Revision history for this message
Aleksandr Didenko (adidenko) wrote :

@Alexey, thanks for the snapshot. The test from snapshot uses custom network template where ALL bridges are OVS ones (provider=ovs). So it was much easier to reproduce and troubleshoot the issue.

OK, so it looks like we have 2 problems here:
1) Improper configuration of OVS bridges and ports in /etc/network/interfaces.d/ifcfg-* files (L23_stored_config in fuel-library)
2) Upstart/pre-if-up configuration for openvswitch-switch service.

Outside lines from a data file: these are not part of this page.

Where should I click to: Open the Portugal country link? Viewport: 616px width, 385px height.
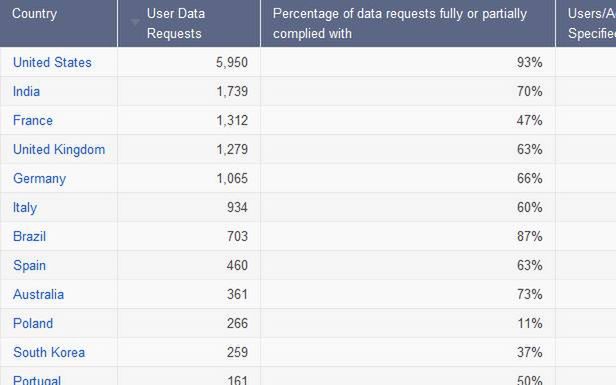coord(37,380)
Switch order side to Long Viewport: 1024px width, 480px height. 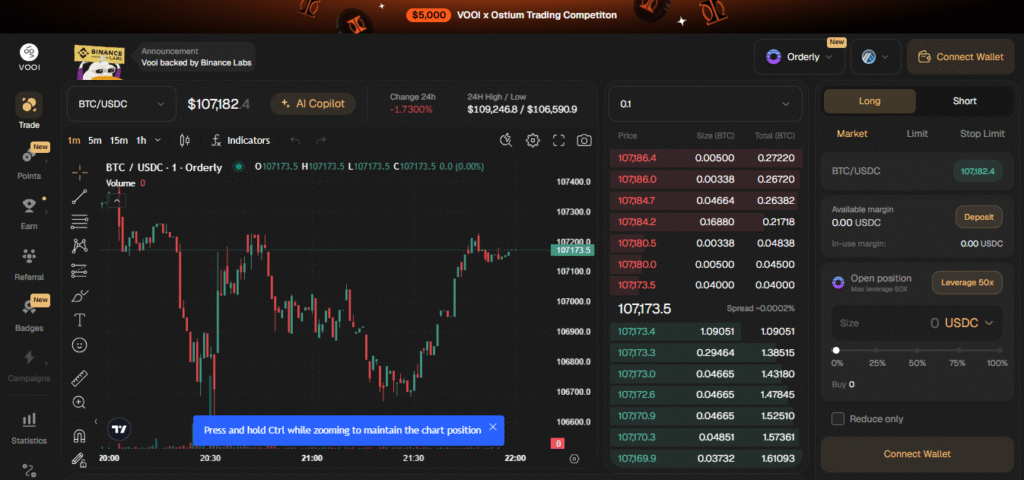pyautogui.click(x=871, y=101)
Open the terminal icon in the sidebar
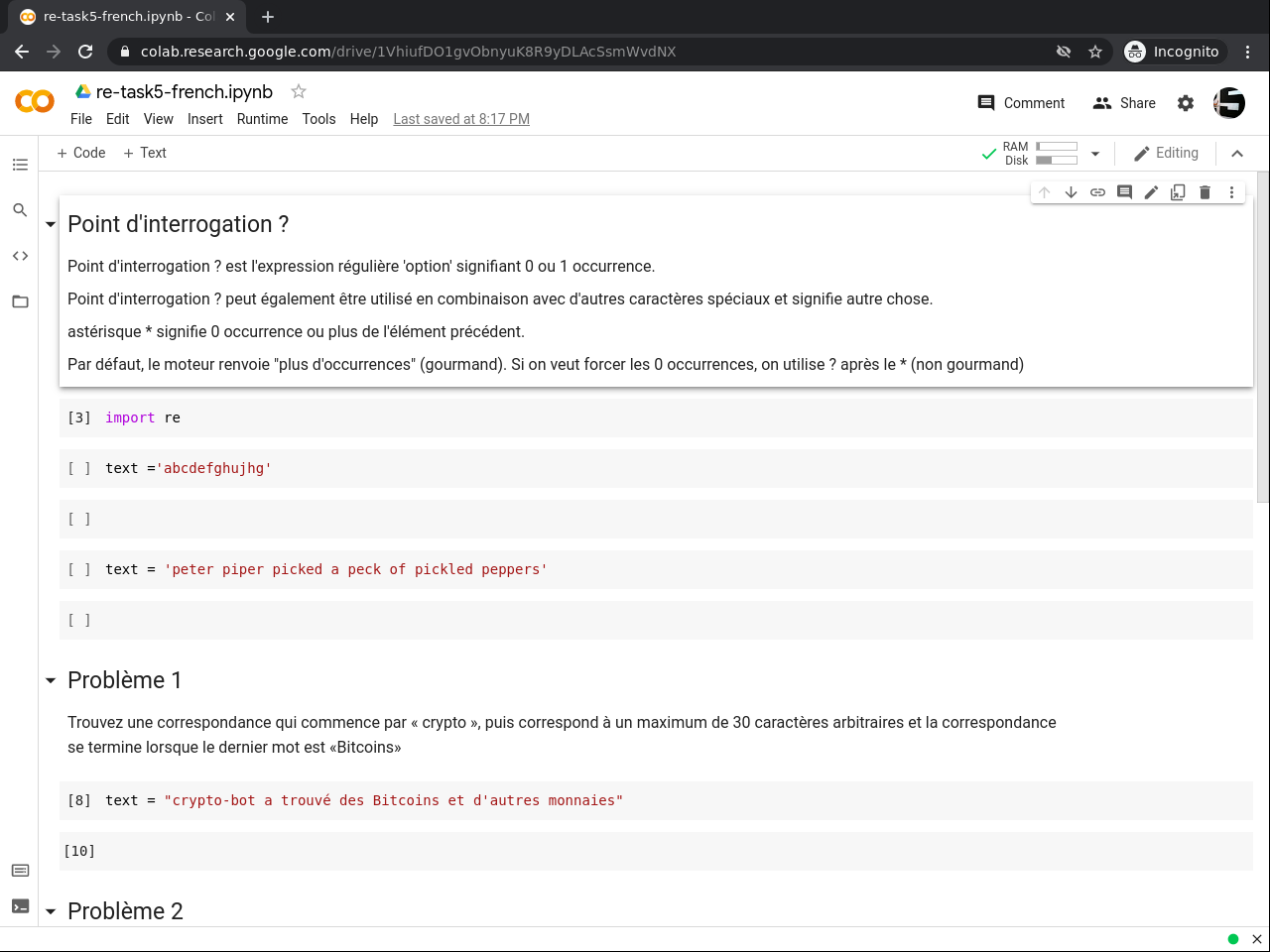Image resolution: width=1270 pixels, height=952 pixels. [x=20, y=906]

Some details on each of those problems:
1) Let's take a look at stored config for br-ex - http://paste.openstack.org/show/494246/
If you run 'ifdown br-ex' and then 'ifup br-ex' this bridge will lose connection to physical network (ovs port enp0s4 will be missing from br-ex). It's happening because enp0s4 is not configured as OVSPort. Another problem is that both ports (enp0s4 and p_ff798dba-0) have "auto" enabled. So system tries to bring them up directly (not under bridge) when starts 'networking', which may fail, of course, since bridges are not yet created. Ports, connected to OVS bridge, should not have "auto" parameter (see examples here https://github.com/openvswitch/ovs/blob/master/debian/openvswitch-switch.README.Debian). Those ports will be brought up by /etc/network/if-pre-up.d/openvswitch script (see line #7 in this paste http://paste.openstack.org/show/494249/ ).
So we need to fix our manifests to configure OVS bridges and their ports like this: http://paste.openstack.org/show/494250/

2) The same /etc/network/if-pre-up.d/openvswitch script is the first one who brings openvswitch-switch service up (see http://paste.openstack.org/show/494251/). And it looks like the problem is related to ovsdb accessibility - it tries to configure OVS interfaces while ovsdb is not up yet (/var/run/openvswitch/db.sock is not accessible). After adding a simple wait for socket loop (see http://paste.openstack.org/show/494252/ ) the problem with missing OVS bridges was solved and I was able to find 'NO SOCKET' message in upstart networking log, so it obviously tried to execute ovs commands (which would fail without wait loop).